Ketchikan’s locally-reported pandemic alert level ticked up a tier on Wednesday. The change is from “low” to “moderate” — the second-lowest of four levels. The increase in risk follows public health officials announcing they’ve been unable to determine the origin of at least four of the past week’s COVID-19 cases. That’s an indication that the virus is moving through town — or in clinical parlance, “community spread.”
That’s concerning for public health authorities, as it means there are carriers spreading the illness and likely unaware they’re doing it.

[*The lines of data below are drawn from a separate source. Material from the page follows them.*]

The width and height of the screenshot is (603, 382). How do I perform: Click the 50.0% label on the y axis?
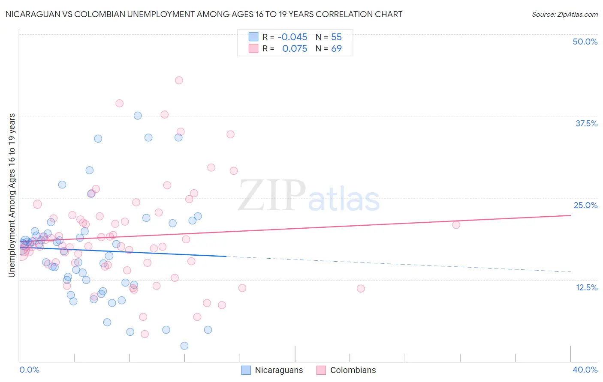point(585,42)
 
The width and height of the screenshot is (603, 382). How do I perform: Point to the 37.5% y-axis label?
point(586,123)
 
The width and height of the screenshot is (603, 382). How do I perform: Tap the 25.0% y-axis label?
point(585,205)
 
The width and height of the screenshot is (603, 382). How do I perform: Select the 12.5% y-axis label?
point(586,287)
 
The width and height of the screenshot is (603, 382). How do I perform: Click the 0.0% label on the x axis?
point(29,370)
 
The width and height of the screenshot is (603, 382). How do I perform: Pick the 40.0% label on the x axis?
point(585,370)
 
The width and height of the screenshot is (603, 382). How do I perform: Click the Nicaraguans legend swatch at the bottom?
point(246,370)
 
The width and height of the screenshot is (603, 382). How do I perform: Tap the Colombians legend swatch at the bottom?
point(321,370)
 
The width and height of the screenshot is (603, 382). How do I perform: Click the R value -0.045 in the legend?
point(292,37)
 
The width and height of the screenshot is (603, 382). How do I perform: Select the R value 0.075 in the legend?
point(295,49)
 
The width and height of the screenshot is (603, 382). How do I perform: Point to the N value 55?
point(336,37)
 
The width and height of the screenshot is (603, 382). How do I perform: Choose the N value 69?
point(336,49)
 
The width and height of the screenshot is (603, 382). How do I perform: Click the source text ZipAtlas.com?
point(564,14)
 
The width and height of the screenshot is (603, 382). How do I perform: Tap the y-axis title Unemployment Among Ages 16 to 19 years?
point(12,195)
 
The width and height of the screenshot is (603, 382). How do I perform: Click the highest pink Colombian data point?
point(179,81)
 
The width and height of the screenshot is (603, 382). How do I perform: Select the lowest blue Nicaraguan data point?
point(184,346)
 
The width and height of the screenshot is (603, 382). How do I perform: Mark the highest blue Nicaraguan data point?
point(138,116)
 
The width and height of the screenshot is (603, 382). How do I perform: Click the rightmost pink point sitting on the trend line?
point(456,225)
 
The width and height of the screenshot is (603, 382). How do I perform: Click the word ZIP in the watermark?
point(271,196)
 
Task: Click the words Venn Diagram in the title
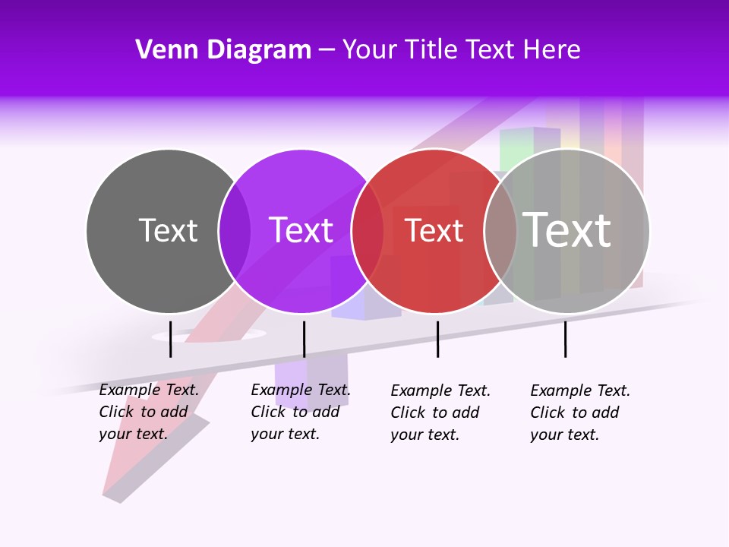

The change in risk level doesn’t add any restrictions to Ketchikan’s daily life. But officials ask residents to ensure they’re paying special attention to pandemic precautions like hand-washing, social distancing and wearing a mask in public
Three additional community spread cases before Monday could lead officials to raise the risk level to “high.” That would prompt schools to shut down some classroom sessions and move part of the school day online. If one or fewer cases of undetermined origin develop by next Wednesday the level could return to the lowest risk. There are other factors involved.
Local authorities announced three new cases of COVID-19 on Thursday. One of those is travel-related, officials say, and the source of the remaining two cases is under investigation.
State health officials, on the other hand, use a three-tier system, and southern Southeast Alaska’s state alert level remains low. That region, which includes Ketchikan, Metlakatla, Prince of Wales Island and Hyder, is the only low-risk area in the state, according to data from the Department of Health and Social Services.
COVID-19 is spreading rapidly in much of the state. The Kenai Peninsula and Mat-Su Boroughs are seeing the fastest spread, state health officials said Wednesday. Case numbers remain high in Anchorage and Fairbanks, as well.